このたび、本学工学研究科で博士(工学)の学位を2005(平成17)年に取得された吉野 彰 先生が、長年にわたる卓越した研究業績を世界的に評価され、ノーベル化学賞を受賞されましたことは誠におめでたいことであり、お祝いを申し上げます。

出典:大阪大学

 1948年生まれの吉野さんが博士号を取得したのが57歳のとき。論文博士のタイトルは「リチウムイオン二次電池と高出力型蓄電デバイスに関する研究」。学位授与番号は乙第9021号。いわゆる論文博士だ。

大学は,博士の学位を授与された者と同等以上の学力があると認める者に対し,博士の学位を授与することができるとされており,これにより授与する学位のことをいわゆる「論文博士」と呼んでいる。

出典:文部科学省 円滑な博士の学位授与の促進

 企業や病院に勤めている研究者や医師などが、大学に論文を提出して審査を受ける。審査に合格すれば博士号が授与される。大学院博士課程に入学し研究することで取得できる、いわゆる課程博士とは異なる。

 かくいう私も論文博士だ。神戸大学医学部に学士編入後、研究と学業を両立させて論文を作成した。ただ私の場合、論文博士ではあるが、大学で研究しているので、諸外国にある博士号と医師免許を取得できるMD-PhDコースを模したものだった。

 課程博士と論文博士は区別される。博士号の番号に甲とつくのが課程博士、乙とつくのが論文博士だ。吉野さんは乙第9021号なので論文博士と分かる。

論文博士を廃止したい文科省

 吉野さんも取得された論文博士は、企業研究者のキャリアパスの一つだった。

 工学部などでは、大学院修士課程修了後に民間企業に入社するのが一般的で、博士課程に進学する学生は多くなかった。

 企業で研究部門に配属され、研究開発を行う。研究がまとまれば共同研究などで関係がある大学に論文博士を申請する。吉野さんのように、企業人生の集大成のような形で論文博士を取得する人もいる。

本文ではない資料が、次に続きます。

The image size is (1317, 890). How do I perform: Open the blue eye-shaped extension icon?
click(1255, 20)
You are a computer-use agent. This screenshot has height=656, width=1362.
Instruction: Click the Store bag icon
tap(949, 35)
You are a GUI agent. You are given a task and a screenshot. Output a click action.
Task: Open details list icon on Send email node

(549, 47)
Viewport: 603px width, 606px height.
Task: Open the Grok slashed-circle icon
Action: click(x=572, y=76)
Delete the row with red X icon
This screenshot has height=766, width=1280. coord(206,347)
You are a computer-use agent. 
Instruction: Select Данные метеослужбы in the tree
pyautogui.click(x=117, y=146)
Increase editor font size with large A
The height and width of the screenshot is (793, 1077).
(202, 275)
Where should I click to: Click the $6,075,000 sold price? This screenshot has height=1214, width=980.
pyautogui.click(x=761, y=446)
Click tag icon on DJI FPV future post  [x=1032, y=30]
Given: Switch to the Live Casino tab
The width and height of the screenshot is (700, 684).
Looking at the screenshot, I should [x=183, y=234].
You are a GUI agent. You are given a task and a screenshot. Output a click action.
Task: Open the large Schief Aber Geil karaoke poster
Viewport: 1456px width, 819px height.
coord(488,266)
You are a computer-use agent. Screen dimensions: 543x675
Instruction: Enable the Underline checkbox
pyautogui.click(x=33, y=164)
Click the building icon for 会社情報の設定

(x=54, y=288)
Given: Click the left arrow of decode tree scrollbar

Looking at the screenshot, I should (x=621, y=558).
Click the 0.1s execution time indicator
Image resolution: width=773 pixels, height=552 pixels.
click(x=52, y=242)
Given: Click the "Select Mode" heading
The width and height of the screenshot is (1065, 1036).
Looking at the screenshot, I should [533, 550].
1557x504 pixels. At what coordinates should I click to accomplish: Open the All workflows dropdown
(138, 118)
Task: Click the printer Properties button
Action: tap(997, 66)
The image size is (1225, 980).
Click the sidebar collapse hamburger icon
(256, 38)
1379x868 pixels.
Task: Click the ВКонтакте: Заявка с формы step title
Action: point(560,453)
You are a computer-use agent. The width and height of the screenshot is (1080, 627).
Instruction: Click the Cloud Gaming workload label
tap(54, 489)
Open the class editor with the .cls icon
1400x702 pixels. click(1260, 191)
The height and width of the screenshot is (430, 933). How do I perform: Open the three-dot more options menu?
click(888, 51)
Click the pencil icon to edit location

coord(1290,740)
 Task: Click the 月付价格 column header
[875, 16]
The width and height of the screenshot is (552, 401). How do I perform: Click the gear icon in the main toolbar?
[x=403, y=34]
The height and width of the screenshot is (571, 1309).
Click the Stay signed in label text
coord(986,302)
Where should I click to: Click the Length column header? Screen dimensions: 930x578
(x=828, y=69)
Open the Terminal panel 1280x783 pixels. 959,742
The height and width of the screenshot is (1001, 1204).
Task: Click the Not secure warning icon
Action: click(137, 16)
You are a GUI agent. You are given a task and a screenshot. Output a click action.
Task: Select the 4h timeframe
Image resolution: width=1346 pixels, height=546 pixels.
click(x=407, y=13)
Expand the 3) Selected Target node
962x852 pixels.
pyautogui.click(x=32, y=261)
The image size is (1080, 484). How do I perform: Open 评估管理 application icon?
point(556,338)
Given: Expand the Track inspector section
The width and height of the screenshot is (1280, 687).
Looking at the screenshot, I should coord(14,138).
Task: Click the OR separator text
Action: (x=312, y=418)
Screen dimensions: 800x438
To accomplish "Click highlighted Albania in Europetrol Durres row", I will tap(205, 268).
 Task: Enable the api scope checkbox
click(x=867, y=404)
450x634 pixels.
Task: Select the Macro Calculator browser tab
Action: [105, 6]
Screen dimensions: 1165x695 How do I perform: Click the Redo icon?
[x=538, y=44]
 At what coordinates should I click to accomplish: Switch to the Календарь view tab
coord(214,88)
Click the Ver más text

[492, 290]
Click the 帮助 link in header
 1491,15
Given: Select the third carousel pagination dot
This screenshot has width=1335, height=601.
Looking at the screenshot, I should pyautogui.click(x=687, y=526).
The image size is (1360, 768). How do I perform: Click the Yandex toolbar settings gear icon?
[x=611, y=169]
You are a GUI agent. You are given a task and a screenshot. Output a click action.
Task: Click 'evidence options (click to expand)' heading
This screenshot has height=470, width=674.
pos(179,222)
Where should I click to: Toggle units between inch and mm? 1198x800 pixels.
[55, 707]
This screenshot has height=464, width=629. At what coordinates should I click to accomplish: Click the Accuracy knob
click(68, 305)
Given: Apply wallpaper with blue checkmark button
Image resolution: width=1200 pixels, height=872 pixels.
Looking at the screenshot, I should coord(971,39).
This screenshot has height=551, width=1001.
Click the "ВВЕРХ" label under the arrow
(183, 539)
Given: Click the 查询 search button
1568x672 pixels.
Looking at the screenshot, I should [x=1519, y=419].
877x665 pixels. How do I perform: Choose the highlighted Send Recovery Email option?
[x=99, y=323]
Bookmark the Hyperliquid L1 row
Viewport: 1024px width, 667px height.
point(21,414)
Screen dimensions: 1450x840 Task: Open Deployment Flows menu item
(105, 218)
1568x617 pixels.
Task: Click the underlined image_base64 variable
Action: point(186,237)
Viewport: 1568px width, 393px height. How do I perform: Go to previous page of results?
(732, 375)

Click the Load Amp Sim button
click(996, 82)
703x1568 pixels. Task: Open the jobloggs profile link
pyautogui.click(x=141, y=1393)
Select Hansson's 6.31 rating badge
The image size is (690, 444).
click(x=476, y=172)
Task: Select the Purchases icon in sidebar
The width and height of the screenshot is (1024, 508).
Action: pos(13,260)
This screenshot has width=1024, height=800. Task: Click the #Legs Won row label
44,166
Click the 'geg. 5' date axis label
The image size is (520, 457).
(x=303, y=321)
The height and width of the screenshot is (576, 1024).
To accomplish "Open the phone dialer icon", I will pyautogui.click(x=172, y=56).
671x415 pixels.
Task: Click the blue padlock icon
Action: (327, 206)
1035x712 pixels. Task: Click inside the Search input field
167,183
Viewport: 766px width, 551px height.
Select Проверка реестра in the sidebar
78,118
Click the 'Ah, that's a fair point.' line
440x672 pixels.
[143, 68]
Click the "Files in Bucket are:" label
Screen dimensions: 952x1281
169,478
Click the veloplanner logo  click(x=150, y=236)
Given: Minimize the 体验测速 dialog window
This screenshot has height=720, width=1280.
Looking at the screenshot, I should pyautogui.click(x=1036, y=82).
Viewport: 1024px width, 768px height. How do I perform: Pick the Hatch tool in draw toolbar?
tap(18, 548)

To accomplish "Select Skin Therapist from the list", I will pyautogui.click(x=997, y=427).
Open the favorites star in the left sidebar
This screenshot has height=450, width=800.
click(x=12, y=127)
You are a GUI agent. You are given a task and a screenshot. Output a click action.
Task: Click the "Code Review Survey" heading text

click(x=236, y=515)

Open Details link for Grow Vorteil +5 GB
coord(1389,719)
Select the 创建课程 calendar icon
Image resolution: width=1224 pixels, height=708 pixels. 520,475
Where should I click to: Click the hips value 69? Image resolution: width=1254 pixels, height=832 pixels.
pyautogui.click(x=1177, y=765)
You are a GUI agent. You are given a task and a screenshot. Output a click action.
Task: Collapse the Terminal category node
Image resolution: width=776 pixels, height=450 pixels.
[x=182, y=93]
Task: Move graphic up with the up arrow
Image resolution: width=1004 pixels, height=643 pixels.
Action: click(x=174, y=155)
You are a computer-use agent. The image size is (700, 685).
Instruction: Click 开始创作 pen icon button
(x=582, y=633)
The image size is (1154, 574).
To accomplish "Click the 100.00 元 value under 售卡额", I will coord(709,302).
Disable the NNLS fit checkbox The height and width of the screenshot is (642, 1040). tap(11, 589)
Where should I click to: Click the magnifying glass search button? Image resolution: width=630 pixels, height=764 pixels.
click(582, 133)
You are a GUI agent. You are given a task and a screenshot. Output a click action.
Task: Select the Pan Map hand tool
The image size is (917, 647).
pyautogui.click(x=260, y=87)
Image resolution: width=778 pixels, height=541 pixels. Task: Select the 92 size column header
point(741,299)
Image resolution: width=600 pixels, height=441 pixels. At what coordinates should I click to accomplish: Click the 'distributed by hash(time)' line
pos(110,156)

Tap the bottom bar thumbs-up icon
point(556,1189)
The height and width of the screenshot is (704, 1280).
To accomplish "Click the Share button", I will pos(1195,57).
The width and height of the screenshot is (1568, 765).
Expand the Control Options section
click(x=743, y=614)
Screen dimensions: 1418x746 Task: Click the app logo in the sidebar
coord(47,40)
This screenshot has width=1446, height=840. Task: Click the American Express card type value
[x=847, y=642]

 社員は早くから給料をもらい研究開発に取り組める。企業も事情の分かった社員が博士号を取得できるので都合がよい。このようにある種のウインウインの関係があったのだ。

 ところが、吉野さんが博士号を取得した2005年、文部科学省の中央教育審議会(中教審)は論文博士が望ましくないという旨の答申を公表する。

論文博士の在り方の検討に当たっては,相当の研究経験を有している社会人等に対し,その求めに応じて大学院が研究指導を行う仕組みの充実などを併せて検討することが適当である。

出典:新時代の大学院教育-国際的に魅力ある大学院教育の構築に向けて-答申

 なぜ論文博士は好ましくないのか。文科省は以下のような意見があることを挙げている。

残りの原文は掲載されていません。